## Directions for this task
In full and without alteration, copy the listing.

──────── Recorded information

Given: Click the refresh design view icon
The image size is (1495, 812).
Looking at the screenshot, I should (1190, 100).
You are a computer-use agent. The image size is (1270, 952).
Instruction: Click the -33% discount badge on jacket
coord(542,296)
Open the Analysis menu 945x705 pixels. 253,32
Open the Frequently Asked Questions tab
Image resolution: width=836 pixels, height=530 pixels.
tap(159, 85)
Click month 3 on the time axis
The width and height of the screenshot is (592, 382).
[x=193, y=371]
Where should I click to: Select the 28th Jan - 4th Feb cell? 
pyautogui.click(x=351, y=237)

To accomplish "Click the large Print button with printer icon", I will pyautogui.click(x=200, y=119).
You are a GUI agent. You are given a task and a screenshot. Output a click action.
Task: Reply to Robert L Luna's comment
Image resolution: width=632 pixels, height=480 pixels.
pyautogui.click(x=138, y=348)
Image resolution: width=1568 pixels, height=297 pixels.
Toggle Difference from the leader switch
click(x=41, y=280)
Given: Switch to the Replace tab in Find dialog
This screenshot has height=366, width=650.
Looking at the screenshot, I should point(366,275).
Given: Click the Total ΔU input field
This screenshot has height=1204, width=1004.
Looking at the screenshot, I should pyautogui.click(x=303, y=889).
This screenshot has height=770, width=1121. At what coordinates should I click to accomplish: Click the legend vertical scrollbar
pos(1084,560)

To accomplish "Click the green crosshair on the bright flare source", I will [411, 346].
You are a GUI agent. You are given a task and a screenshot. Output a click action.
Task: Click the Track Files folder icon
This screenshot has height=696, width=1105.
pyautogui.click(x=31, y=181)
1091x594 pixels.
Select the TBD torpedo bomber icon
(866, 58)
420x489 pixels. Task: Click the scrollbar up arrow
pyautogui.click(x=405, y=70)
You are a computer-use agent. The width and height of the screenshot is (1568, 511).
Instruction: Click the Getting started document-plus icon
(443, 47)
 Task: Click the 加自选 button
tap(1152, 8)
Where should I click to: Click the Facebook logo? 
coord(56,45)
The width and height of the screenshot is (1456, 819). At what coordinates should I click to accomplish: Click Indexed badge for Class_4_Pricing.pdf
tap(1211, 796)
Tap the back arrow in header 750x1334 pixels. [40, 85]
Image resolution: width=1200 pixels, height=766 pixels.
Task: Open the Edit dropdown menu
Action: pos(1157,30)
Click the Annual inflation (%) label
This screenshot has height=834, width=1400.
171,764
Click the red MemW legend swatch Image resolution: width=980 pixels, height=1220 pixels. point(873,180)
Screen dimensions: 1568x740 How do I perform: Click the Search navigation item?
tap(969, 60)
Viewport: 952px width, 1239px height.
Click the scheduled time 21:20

────────────────

## Solved exercise
Given: Click the refresh design view icon
The image size is (1495, 812).
Looking at the screenshot, I should (1190, 100).
You are a computer-use agent. The image size is (1270, 952).
Instruction: Click the -33% discount badge on jacket
coord(542,296)
Open the Analysis menu 945x705 pixels. 253,32
Open the Frequently Asked Questions tab
Image resolution: width=836 pixels, height=530 pixels.
tap(159, 85)
Click month 3 on the time axis
The width and height of the screenshot is (592, 382).
[x=193, y=371]
Where should I click to: Select the 28th Jan - 4th Feb cell? 
pyautogui.click(x=351, y=237)

To accomplish "Click the large Print button with printer icon", I will pyautogui.click(x=200, y=119).
You are a GUI agent. You are given a task and a screenshot. Output a click action.
Task: Reply to Robert L Luna's comment
Image resolution: width=632 pixels, height=480 pixels.
pyautogui.click(x=138, y=348)
Image resolution: width=1568 pixels, height=297 pixels.
Toggle Difference from the leader switch
click(x=41, y=280)
Given: Switch to the Replace tab in Find dialog
This screenshot has height=366, width=650.
Looking at the screenshot, I should point(366,275).
Given: Click the Total ΔU input field
This screenshot has height=1204, width=1004.
Looking at the screenshot, I should pyautogui.click(x=303, y=889).
This screenshot has height=770, width=1121. At what coordinates should I click to accomplish: Click the legend vertical scrollbar
pos(1084,560)

To accomplish "Click the green crosshair on the bright flare source", I will [411, 346].
You are a GUI agent. You are given a task and a screenshot. Output a click action.
Task: Click the Track Files folder icon
This screenshot has height=696, width=1105.
pyautogui.click(x=31, y=181)
1091x594 pixels.
Select the TBD torpedo bomber icon
(866, 58)
420x489 pixels. Task: Click the scrollbar up arrow
pyautogui.click(x=405, y=70)
You are a computer-use agent. The width and height of the screenshot is (1568, 511).
Instruction: Click the Getting started document-plus icon
(443, 47)
 Task: Click the 加自选 button
tap(1152, 8)
Where should I click to: Click the Facebook logo? 
coord(56,45)
The width and height of the screenshot is (1456, 819). At what coordinates should I click to accomplish: Click Indexed badge for Class_4_Pricing.pdf
tap(1211, 796)
Tap the back arrow in header 750x1334 pixels. [40, 85]
Image resolution: width=1200 pixels, height=766 pixels.
Task: Open the Edit dropdown menu
Action: pos(1157,30)
Click the Annual inflation (%) label
This screenshot has height=834, width=1400.
171,764
Click the red MemW legend swatch Image resolution: width=980 pixels, height=1220 pixels. point(873,180)
Screen dimensions: 1568x740 How do I perform: Click the Search navigation item?
tap(969, 60)
Viewport: 952px width, 1239px height.
Click the scheduled time 21:20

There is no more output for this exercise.